I didn’t do much research. I took my life experience and tried several times to portray it in masks, to make it a symbol to that which connects each mask to a ritual; where I as a daughter guide the spirits, memories and emotions to rest, to finally rest. First it was in honor of my father, but it is now… ( I wanted to say hopefully but let’s just pick the good immediately for the future…) I want Fortia to grow into an image that honors each person that battles with an emotional reaction to physical disability and to empower them, to make them rethink things that they can create to economically emotionally and physically empower them, and give them the power to reconstruct their lives without depending on charity.
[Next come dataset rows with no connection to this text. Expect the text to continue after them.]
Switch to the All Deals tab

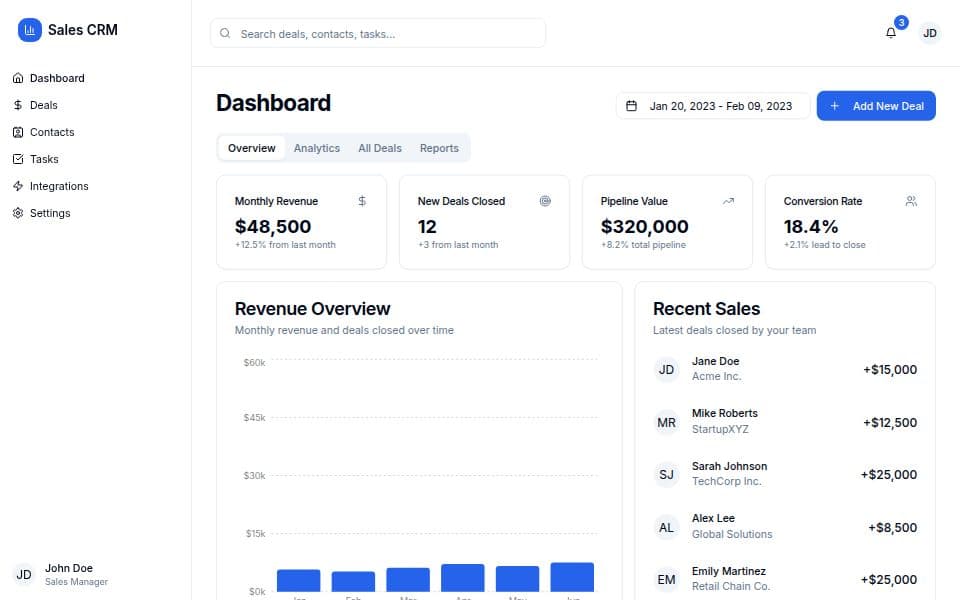point(379,147)
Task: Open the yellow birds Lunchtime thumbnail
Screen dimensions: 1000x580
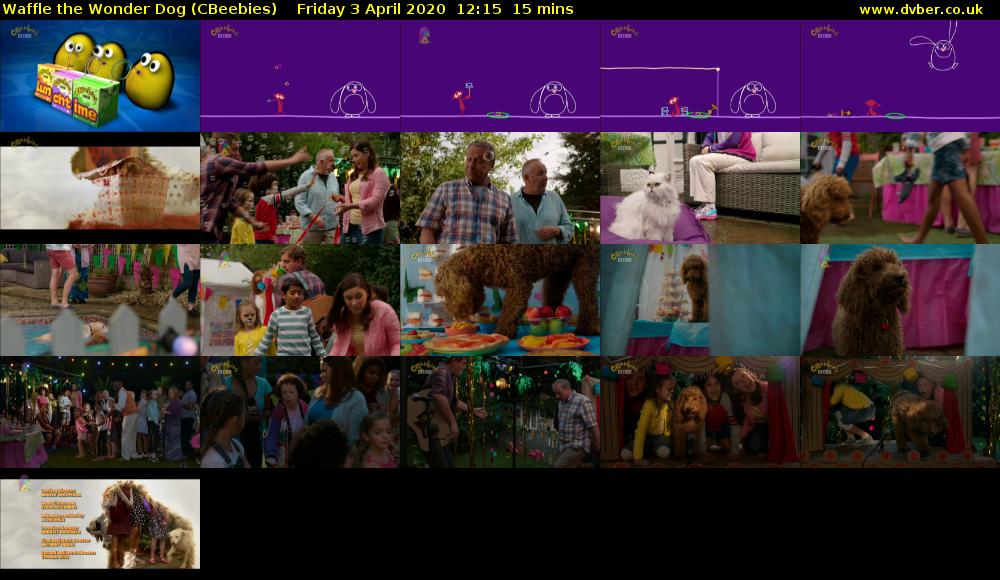Action: pos(100,75)
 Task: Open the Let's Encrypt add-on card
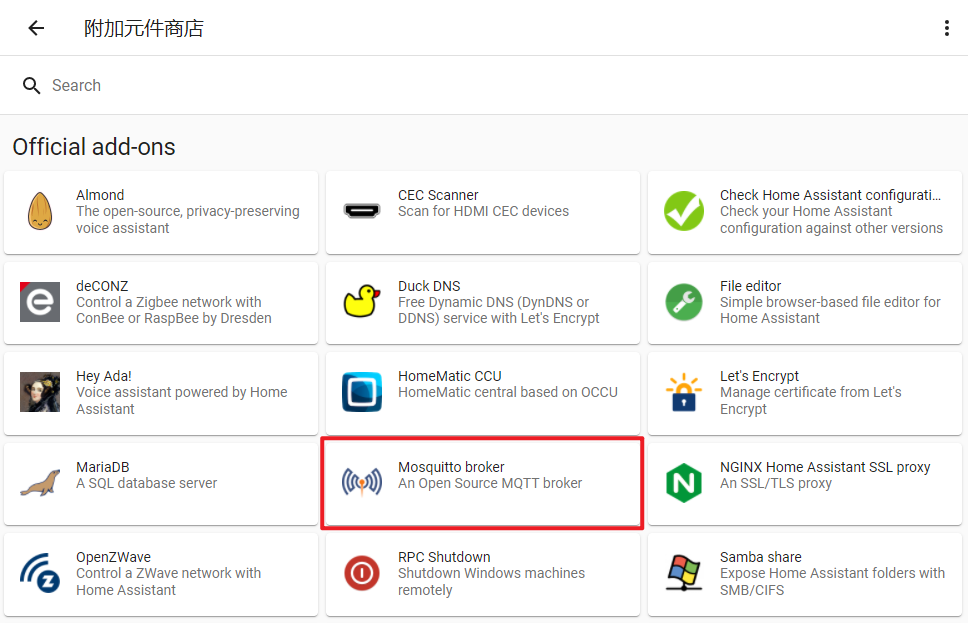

I didn’t know what to expect the first time when Fortia was first exhibited at the Johannesburg Art fair this year (2017). There was a text to guide the viewer. My fear was maybe that people might not take the time to understand this ritual, and that they might misunderstand the images and connect them immediately to an artistic fashionable artwork which was not part of the essence that I wanted to depict in this work at all; it’s just not part of it, so that was my fear. But again I invite all viewers to take their time and to really read the body language, the use of this huge royal dress in it, the use of the masks, the use of the nature around and to just interact with the emotions that I portray in this work.

What is next for Fortia and for you as an artist?

I continue to explore these images because I think it is something that is no longer about me or my father, it is really about survivors. And as an artist I have explored different topics as a female artist, which was needed for me to celebrate my identity first of all as an Angolan-Dutch artist. It helped me create the woman that I am today, especially because it started first as; I am an “African” artist.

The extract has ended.